It took a moment for me to identify the dark figure leaning over me as Mikey. But there he was, his hands fastened around my neck. I struggled against him, but he was much stronger than me. He hunched over my cot, his shoulder muscles popping with exertion, his forearms as thick around as tree branches. As my vision wobbled in and out, I recognized Dezi’s silhouette to his side. Dezi was standing with his arms folded, enjoying the show. My pent-up breath burned even worse, igniting my chest. I flailed and flailed but couldn’t manage to squeeze a sound out through my compressed throat.

Sweat dripped from Mikey’s forehead onto my face. His features were twisted, snarling. There was nothing in them that I recognized. Fury had overtaken him. He was as far gone as a Host.

Realization dawned.
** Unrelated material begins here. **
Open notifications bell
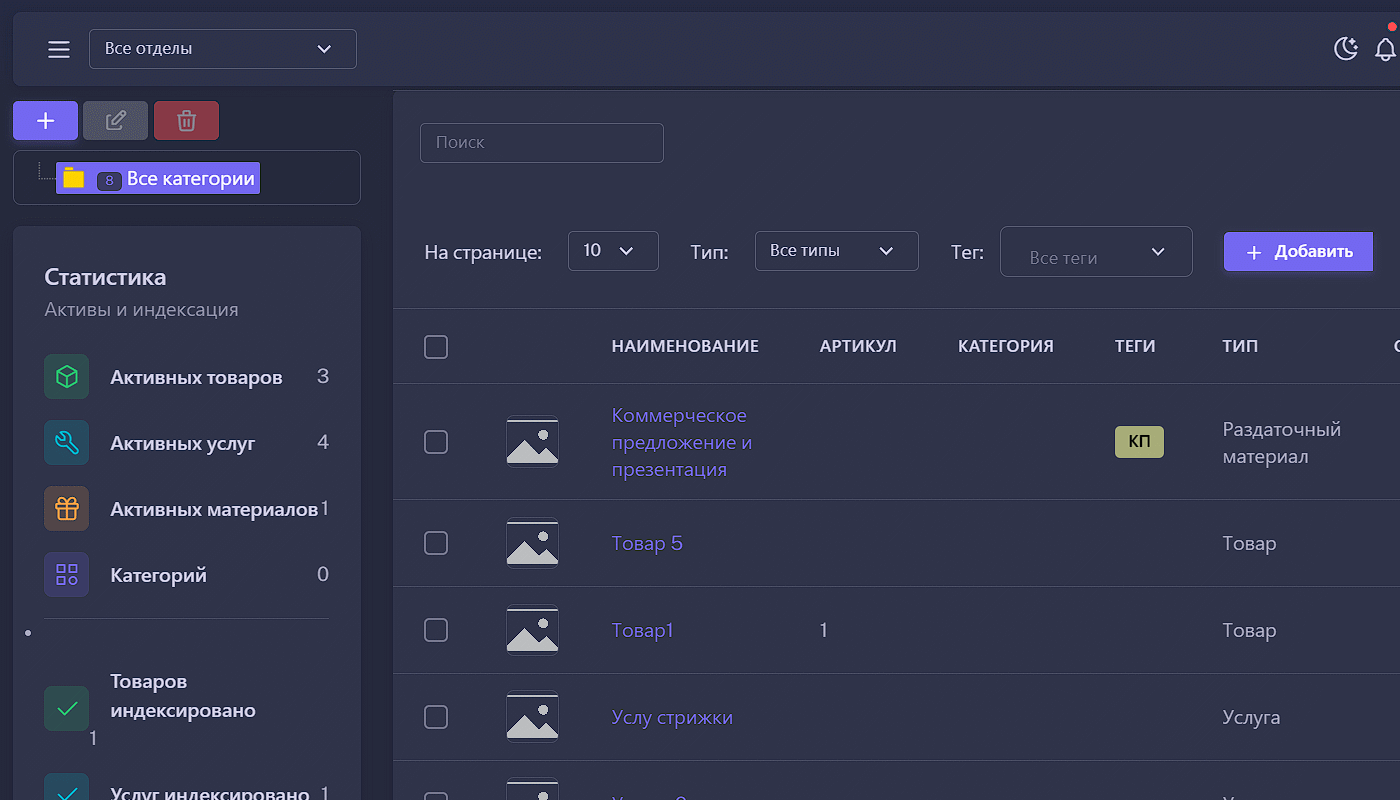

He wasn’t trying to hurt me.

He was trying to kill me.

My eyesight fuzzed over completely, spots bleeding into spots.

A crack echoed off the high ceiling of the gym.

The pressure released.

I drew in a screeching breath and then another. As my vision restored, I saw Mikey drop away, his body collapsing like a sheet of rock crumbling from a cliff face.

Alex stood behind him, hockey stick in hand.

She turned to Dezi, and Dezi flinched.

Alex said, “You’d better drag him out of here, or you’ll get the same.”

Dezi bent down out of sight with a grunt, and then I heard the rustle of clothes and deadweight dragged across the polished gym floor. It was so dark that no one else had even seen what had gone down.

I managed to sit up, my cough turning into a hacking fit. My Adam’s apple felt as though it had been crushed.

Alex sat next to me, her arm around my shoulders. Slowly, I got my breathing under control.

“You okay?” she asked.

I tried to talk, but only a rush of air came out. I had no voice. So I nodded.

Alex said, “We’re falling apart.”

I nodded again.

“Those Rebels better get in touch with us soon,” she whispered. “I don’t know how much longer Chatterjee’s gonna be able to hold it together here.”

“Not … long,” I whispered hoarsely.

“You need some water or something?”

I shook my head.

“Get some rest, okay?”

I nodded.

She settled back onto her cot. I looked across the gym to the far corner. Mikey had regained consciousness. He was sitting on the edge of his mattress, doubled over, rubbing the back of his head. Then he threw up on his feet.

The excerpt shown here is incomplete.